Si tu t’es reconnu dans certains de ces comportements, bravo. Sérieusement. La plupart des gestionnaires ne se regardent jamais agir. Le simple fait que tu aies lu jusqu’ici montre que tu es différent.
Le programme [Mythbuster Leadership](https://mythbusterleadership.com) a été construit exactement pour ça : donner aux gestionnaires les outils concrets pour sortir de la spirale des comportements désengageants et bâtir un vrai leadership — humble, exemplaire, collaboratif.
En 5 minutes de lecture par jour, tu comprends.
En 5 minutes d’application, tu vois la différence.
C’est du leadership appliqué. Pas de la psychologie molle.
Du terrain avant la théorie.
-----Alain Gauthier
Ingénieur, ex-directeur général d’usine, aujourd’hui Maire de sa Ville, créateur de Mythbuster Leadership
5ème directeur en 6 ans — le seul qui n’a pas été congédié. Le seul qui a rammené des profits.
Est-ce que les 8 comportements désengageants font de moi un psychopathe?
Non, absolument pas. Ces comportements sont inspirés de l’échelle de Hare, mais tout le monde peut les adopter occasionnellement sous pression. La différence avec un vrai psychopathe, c’est la fréquence et l’absence totale de capacité à s’ajuster. Si tu te poses la question, tu n’en es probablement pas un.
Comment savoir si je tombe dans ces patterns sans m’en rendre compte?
Le meilleur indicateur : observe la réaction de ton équipe. Est-ce qu’ils marchent sur des œufs autour de toi? Est-ce qu’ils évitent de te donner des mauvaises nouvelles? Est-ce qu’ils attendent de voir “de quelle humeur tu es”? Ces signaux sont plus fiables que ta propre perception.
Quel est le comportement désengageant le plus fréquent chez les gestionnaires québécois?
D’après mon expérience, c’est l’impulsivité sous pression — les éclats de voix, l’impatience visible, le ton sec. On valorise l’énergie et la rapidité dans notre culture, mais ça peut facilement basculer vers l’intimidation non intentionnelle.
Est-ce possible de changer ces comportements une fois qu’ils sont installés?
Oui, avec de la conscience et du coaching. Les experts s’entendent : seuls les vrais psychopathes (1 à 5% des cas selon les niveaux) sont impossibles à coacher.
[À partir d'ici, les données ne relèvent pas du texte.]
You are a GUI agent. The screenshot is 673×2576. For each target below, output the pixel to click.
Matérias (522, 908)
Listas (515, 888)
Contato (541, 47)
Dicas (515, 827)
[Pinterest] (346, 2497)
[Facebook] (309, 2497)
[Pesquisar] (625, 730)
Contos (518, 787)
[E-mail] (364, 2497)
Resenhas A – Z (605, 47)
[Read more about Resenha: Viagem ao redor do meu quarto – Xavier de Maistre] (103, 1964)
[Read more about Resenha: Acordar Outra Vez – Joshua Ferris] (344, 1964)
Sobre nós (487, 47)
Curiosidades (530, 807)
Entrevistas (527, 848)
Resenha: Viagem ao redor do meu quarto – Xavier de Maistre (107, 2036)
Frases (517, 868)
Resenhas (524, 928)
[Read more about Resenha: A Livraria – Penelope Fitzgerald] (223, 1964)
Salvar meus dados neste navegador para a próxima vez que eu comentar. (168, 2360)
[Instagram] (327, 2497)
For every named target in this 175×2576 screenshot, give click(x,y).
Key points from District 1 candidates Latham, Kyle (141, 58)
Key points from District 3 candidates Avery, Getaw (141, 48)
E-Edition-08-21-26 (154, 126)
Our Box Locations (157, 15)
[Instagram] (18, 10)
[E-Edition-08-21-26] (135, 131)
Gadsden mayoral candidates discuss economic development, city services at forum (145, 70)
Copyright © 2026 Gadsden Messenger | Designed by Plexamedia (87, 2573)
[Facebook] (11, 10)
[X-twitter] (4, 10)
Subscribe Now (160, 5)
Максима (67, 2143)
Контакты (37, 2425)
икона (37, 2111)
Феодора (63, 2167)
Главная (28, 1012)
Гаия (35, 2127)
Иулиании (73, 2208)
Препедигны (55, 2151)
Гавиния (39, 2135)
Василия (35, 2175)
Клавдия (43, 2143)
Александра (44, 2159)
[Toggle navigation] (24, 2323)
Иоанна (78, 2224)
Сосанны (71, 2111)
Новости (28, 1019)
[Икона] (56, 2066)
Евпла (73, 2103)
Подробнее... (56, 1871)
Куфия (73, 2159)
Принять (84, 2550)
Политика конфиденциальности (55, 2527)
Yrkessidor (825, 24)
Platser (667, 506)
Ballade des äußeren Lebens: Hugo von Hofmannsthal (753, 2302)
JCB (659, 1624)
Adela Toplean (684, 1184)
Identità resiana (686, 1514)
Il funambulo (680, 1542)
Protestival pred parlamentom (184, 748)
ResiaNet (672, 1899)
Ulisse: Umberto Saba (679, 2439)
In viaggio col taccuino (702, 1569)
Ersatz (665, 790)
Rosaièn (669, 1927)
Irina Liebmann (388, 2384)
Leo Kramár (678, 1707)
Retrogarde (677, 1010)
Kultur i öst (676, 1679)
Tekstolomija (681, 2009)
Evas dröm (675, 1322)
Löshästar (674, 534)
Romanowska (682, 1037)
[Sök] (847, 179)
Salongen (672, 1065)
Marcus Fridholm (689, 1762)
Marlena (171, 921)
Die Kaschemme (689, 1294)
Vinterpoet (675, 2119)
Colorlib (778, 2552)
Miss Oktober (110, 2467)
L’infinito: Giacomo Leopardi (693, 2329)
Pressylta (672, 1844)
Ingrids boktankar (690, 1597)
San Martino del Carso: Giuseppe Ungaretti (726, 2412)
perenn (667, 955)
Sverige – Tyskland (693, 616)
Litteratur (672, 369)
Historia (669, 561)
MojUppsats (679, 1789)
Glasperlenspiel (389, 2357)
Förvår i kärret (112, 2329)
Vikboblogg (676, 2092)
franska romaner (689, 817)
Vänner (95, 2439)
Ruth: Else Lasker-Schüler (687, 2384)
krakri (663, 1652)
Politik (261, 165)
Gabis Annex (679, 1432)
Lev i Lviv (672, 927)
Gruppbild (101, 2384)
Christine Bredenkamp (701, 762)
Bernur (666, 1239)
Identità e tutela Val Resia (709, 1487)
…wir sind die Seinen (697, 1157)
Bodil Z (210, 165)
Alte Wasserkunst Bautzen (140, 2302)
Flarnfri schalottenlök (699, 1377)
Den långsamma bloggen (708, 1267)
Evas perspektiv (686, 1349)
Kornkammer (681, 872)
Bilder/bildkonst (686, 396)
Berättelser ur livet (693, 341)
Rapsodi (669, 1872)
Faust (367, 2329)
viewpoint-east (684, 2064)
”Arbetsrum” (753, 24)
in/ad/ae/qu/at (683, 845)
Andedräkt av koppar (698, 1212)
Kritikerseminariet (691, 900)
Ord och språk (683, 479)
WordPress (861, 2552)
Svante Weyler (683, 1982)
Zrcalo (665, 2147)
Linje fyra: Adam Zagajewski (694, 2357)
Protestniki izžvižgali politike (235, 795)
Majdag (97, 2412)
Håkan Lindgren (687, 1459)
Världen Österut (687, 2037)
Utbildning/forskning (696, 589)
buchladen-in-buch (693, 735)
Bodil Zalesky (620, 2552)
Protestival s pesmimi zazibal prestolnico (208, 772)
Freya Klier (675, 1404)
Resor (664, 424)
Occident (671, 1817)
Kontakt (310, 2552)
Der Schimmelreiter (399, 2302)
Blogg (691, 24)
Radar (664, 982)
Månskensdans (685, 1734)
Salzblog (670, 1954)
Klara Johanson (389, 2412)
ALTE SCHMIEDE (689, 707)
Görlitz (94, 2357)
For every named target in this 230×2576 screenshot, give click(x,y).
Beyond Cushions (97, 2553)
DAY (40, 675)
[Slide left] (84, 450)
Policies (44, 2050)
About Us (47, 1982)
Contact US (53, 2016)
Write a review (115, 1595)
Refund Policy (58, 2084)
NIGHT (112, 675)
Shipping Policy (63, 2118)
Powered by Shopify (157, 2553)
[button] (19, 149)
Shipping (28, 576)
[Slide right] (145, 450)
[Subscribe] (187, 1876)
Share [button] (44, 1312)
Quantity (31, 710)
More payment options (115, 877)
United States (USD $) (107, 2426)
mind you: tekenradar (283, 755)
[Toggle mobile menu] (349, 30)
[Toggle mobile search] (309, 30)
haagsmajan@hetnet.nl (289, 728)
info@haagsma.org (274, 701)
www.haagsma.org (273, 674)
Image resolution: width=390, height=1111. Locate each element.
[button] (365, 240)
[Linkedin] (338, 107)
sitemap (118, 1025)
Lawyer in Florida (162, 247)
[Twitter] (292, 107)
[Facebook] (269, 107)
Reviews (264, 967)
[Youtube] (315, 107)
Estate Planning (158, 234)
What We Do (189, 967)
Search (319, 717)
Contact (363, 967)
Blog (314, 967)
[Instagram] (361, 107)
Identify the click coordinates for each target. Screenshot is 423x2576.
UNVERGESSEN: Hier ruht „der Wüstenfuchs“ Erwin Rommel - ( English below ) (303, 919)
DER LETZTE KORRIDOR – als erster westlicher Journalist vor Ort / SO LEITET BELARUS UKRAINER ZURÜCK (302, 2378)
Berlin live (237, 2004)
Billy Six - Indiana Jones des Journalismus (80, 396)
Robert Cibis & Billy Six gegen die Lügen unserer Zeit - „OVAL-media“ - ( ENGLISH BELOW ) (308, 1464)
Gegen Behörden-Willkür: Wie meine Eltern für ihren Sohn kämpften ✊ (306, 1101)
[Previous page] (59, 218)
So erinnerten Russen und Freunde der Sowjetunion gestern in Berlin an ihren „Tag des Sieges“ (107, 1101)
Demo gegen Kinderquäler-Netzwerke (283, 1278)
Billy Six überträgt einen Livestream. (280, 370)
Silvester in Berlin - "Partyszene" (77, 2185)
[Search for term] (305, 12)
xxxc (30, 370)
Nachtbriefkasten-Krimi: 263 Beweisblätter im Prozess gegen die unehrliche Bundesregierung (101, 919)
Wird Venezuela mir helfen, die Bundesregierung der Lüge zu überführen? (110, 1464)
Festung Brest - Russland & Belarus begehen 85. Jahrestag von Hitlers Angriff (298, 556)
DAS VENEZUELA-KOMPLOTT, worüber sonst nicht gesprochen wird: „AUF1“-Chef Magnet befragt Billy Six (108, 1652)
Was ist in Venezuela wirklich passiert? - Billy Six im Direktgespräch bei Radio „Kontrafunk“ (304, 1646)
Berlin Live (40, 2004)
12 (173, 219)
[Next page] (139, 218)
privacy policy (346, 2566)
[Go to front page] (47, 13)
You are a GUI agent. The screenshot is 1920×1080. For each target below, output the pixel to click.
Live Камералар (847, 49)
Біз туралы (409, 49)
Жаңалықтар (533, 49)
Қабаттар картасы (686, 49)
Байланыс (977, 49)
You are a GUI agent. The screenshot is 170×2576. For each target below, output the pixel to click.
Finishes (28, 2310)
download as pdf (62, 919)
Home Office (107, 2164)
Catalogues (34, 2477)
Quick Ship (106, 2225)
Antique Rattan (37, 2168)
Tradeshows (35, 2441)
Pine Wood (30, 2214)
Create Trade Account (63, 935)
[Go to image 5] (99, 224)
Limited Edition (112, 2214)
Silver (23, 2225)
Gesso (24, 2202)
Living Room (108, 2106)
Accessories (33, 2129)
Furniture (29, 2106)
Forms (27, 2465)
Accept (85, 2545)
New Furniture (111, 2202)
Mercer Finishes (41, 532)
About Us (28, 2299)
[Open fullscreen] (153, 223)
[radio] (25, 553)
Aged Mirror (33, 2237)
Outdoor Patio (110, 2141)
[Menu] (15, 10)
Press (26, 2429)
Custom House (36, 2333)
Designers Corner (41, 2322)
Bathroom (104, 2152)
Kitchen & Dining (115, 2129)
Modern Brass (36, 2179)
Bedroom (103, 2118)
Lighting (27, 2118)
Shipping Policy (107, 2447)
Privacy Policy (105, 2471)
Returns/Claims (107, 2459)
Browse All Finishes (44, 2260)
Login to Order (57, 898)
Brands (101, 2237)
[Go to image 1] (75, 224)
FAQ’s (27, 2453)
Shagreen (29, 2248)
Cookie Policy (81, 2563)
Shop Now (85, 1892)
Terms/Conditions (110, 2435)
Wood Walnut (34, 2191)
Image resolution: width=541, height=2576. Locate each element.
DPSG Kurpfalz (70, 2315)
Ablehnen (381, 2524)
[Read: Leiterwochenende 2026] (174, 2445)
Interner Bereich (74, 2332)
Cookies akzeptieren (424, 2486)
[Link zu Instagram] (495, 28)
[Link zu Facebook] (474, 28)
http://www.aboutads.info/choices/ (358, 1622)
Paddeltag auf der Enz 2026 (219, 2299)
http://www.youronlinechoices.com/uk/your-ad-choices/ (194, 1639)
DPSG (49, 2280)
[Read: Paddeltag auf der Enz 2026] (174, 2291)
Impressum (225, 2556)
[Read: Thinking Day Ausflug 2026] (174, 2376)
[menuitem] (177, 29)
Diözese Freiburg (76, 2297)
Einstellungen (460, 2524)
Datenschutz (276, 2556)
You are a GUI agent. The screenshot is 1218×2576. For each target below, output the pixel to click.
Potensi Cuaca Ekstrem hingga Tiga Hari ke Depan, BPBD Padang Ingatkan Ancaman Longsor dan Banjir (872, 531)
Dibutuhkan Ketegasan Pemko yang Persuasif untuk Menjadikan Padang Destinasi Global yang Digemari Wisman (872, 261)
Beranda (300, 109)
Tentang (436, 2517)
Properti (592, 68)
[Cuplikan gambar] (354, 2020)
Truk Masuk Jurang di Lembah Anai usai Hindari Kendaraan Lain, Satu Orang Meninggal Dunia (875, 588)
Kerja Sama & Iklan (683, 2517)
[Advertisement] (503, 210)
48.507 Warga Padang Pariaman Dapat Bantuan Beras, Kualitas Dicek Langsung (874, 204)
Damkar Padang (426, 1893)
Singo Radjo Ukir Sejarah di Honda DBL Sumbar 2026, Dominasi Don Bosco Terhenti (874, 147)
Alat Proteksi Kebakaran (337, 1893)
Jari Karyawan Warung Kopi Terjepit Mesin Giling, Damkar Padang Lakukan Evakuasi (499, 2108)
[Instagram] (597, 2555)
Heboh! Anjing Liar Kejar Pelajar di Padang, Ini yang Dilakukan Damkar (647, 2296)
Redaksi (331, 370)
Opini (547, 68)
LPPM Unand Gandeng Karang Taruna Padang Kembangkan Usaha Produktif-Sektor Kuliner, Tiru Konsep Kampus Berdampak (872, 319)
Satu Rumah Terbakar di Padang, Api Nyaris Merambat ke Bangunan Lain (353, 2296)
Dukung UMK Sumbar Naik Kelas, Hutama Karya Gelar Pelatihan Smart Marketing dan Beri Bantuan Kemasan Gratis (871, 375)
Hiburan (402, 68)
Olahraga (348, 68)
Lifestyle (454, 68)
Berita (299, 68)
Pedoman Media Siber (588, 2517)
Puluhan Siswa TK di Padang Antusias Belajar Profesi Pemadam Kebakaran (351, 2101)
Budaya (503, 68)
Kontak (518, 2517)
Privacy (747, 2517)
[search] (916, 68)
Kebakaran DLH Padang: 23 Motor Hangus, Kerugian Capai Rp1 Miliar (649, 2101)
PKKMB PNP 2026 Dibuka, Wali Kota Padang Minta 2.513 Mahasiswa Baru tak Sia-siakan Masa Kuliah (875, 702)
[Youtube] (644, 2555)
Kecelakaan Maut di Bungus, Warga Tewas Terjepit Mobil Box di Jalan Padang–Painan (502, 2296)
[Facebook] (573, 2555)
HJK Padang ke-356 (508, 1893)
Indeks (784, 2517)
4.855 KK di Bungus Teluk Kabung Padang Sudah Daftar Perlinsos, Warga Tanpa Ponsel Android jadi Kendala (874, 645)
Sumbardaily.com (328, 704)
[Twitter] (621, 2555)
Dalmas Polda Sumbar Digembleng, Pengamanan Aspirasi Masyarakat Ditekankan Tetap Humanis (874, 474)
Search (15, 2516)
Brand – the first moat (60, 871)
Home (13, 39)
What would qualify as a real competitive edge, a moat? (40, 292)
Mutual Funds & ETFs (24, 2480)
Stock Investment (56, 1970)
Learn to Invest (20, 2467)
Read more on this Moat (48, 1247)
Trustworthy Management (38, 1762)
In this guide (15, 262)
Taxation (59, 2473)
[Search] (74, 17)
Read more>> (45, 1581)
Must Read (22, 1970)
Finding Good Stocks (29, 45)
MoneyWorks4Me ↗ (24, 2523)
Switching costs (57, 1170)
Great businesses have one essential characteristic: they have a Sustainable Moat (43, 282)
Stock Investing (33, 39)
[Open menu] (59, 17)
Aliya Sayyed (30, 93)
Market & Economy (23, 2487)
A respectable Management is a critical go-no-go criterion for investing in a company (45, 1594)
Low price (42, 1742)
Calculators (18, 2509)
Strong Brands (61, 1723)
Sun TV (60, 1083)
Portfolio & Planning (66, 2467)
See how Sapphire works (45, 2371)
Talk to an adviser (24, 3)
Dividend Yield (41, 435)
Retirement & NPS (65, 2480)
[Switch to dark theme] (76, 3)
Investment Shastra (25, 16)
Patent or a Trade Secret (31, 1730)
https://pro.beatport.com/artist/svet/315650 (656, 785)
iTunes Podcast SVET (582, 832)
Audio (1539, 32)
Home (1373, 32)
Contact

Pour tous les autres, le pronostic est excellent si la personne accepte de recevoir du feedback et de travailler sur elle-même.
Combien de temps faut-il pour voir des résultats?
Souvent, les premiers changements sont visibles en quelques semaines. Pas parce que tu as fondamentalement changé, mais parce que ton équipe perçoit ton effort de conscience. La transformation profonde prend généralement 6 à 18 mois de pratique consciente. Mais comme un alcoolique, tu devras toujours éviter les rechutes.
Comment donner du feedback à un collègue qui a ces comportements?
Concentre-toi sur l’impact, et sur comment ça fait sentir les autres, pas sur la personne. Exemple : “Quand tu as haussé le ton à la réunion, j’ai vu que Marie s’est fermée et n’a plus rien dit de la rencontre. Ça m’inquiète pour notre capacité à avoir des discussions ouvertes.” Ce type de feedback est plus facile à recevoir qu’un “tu es trop agressif”.
Est-ce que la pression au travail excuse ces comportements?
Non. Mais elle les explique. La pression ne justifie pas de faire peur à ton monde, mais comprendre que le stress active ces patterns permet de mettre en place des garde-fous avant d’exploser. C’est pour ça que les outils de gestion (ordres du jour, registres d’actions, attentes claires) sont si importants : ils réduisent le stress à la source.